## DATA
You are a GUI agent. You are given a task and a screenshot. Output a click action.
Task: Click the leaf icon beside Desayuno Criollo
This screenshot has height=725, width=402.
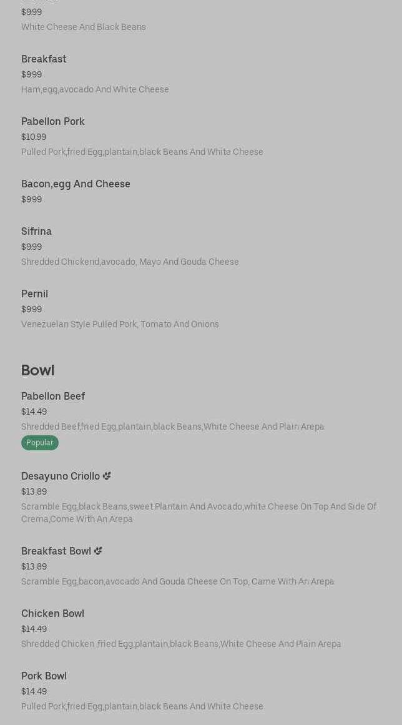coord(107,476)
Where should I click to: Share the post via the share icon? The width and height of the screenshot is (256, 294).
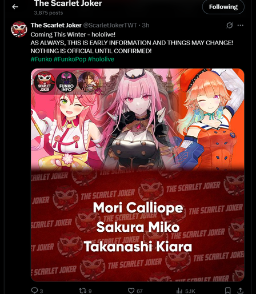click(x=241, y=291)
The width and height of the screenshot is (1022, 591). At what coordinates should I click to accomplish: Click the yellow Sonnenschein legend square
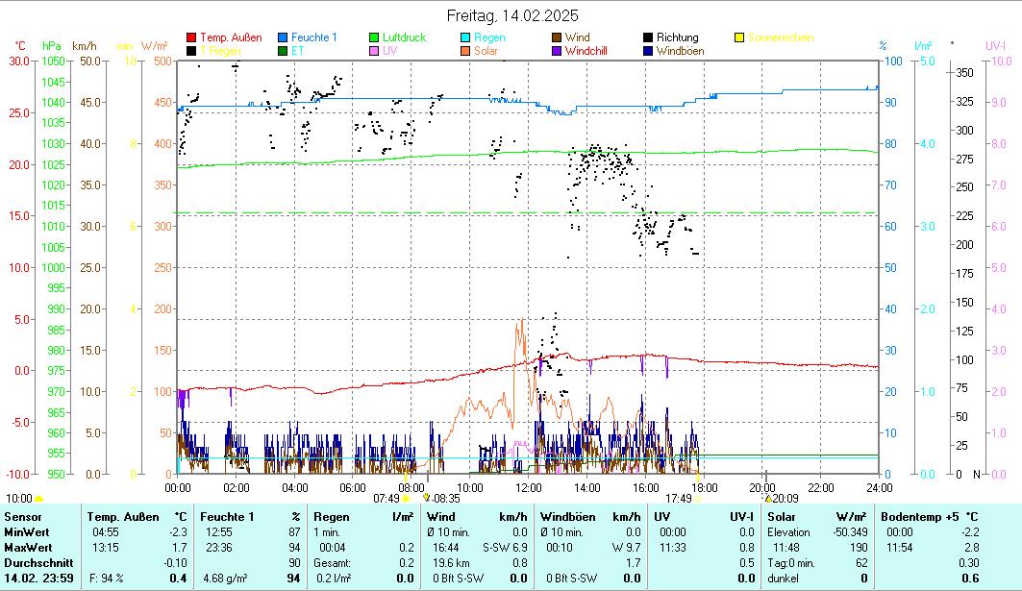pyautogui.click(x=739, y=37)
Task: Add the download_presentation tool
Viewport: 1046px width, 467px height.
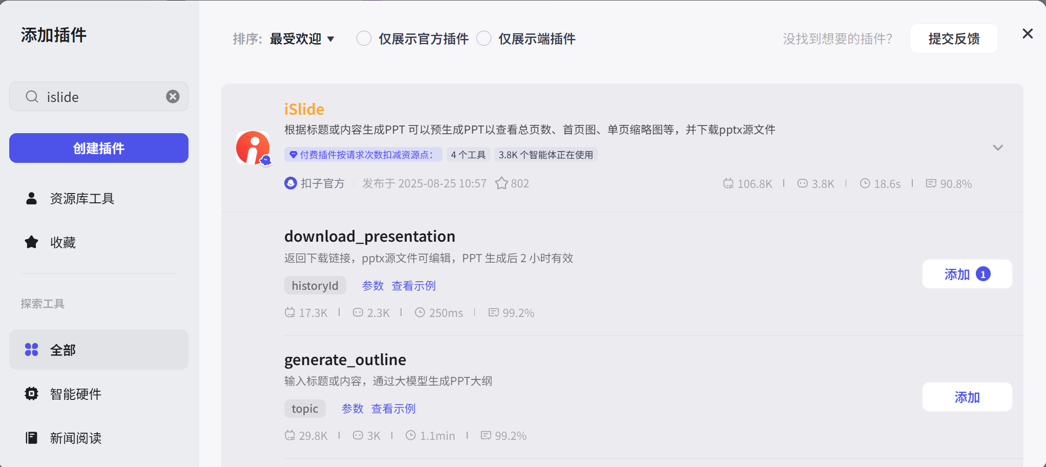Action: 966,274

==

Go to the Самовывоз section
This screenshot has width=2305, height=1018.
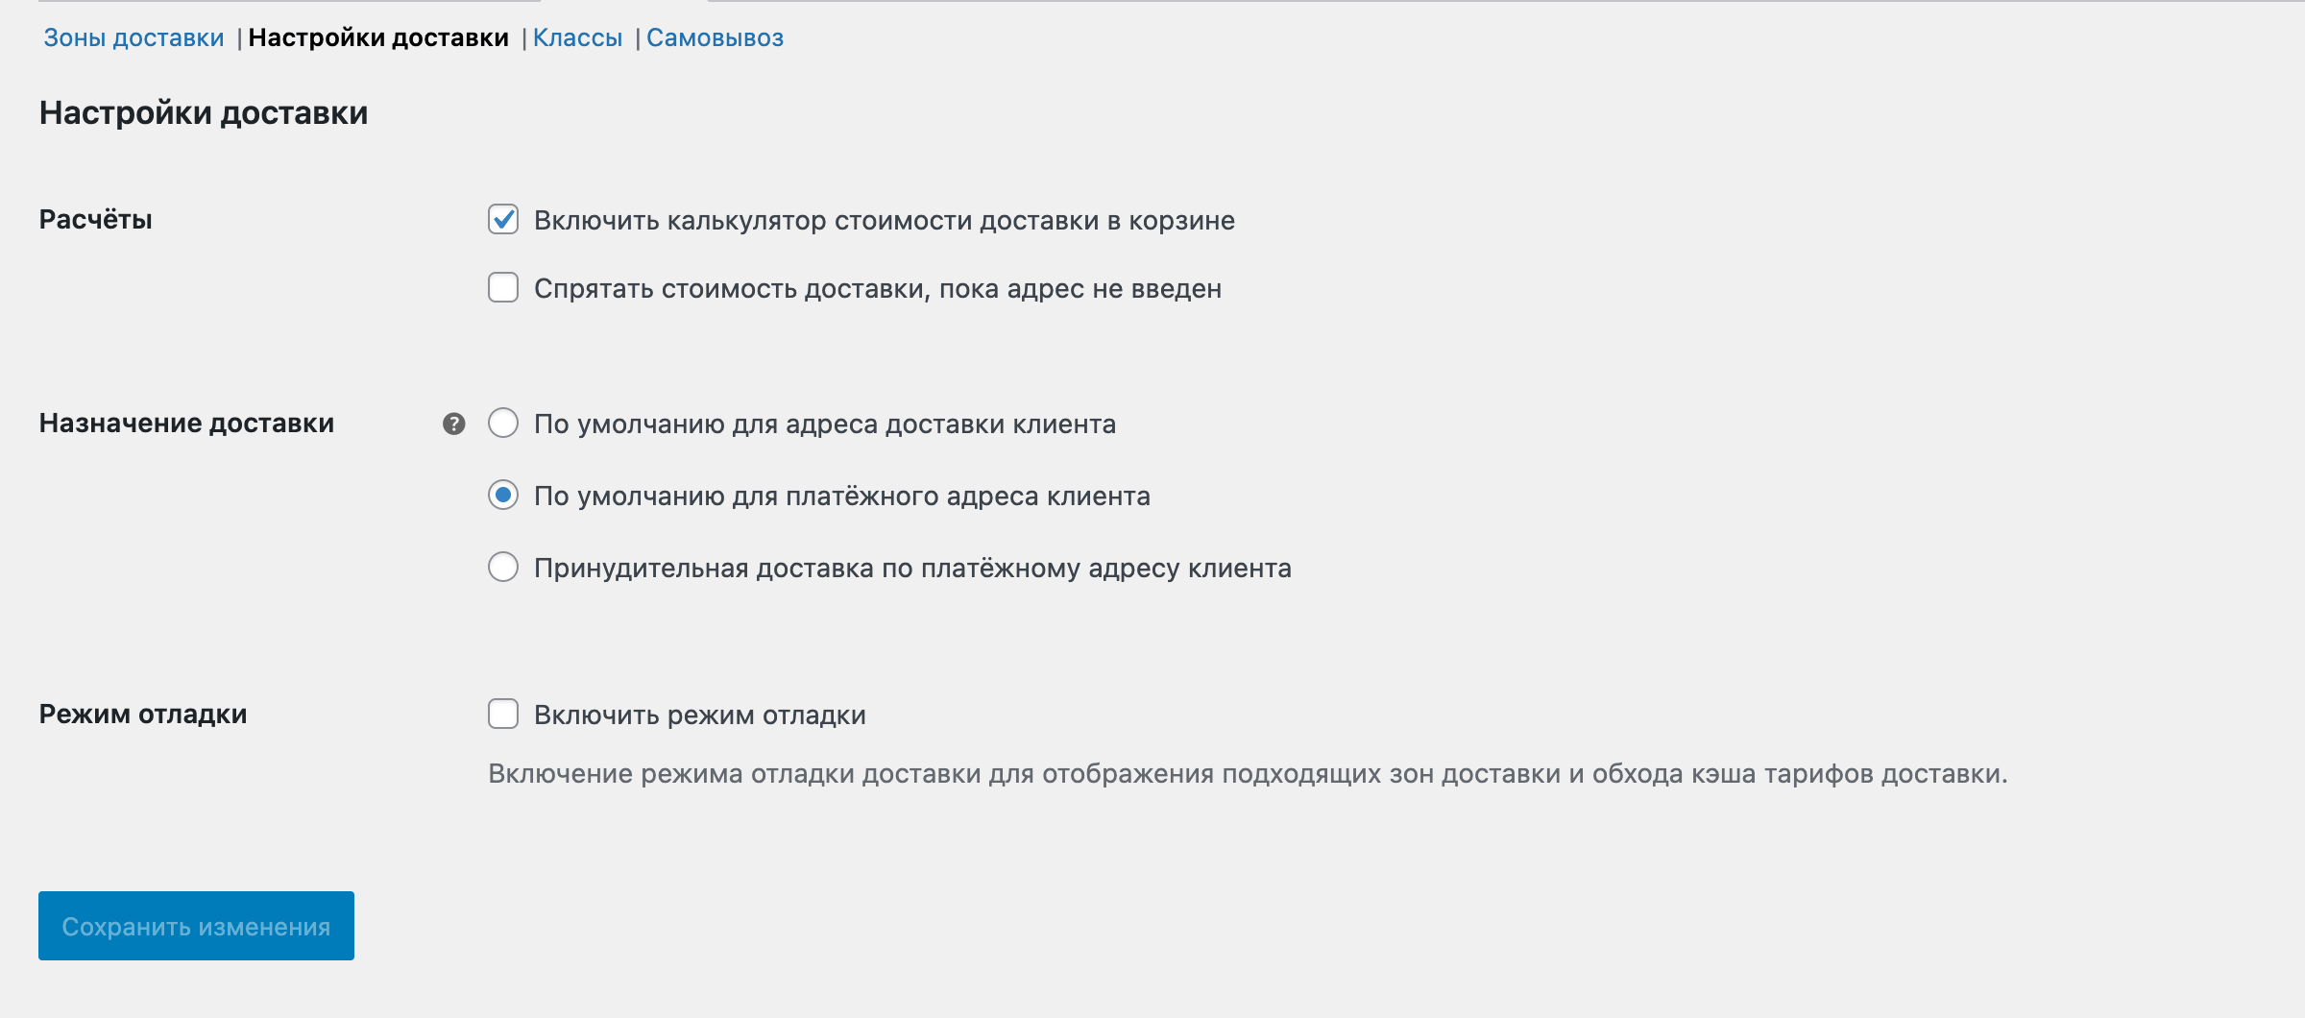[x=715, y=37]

---

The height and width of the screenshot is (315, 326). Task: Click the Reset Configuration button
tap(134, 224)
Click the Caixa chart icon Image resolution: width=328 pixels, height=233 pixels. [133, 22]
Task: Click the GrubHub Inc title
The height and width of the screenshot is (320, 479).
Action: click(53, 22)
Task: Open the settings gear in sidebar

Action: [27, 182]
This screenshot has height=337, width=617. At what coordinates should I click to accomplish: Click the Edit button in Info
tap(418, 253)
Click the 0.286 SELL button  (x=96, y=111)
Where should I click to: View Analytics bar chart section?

## TASK STATEMENT
The lines holding the string "chart" in the listing above are what you should copy out.

## EXERCISE RESULT
Click the Caixa chart icon Image resolution: width=328 pixels, height=233 pixels. [133, 22]
Where should I click to: View Analytics bar chart section?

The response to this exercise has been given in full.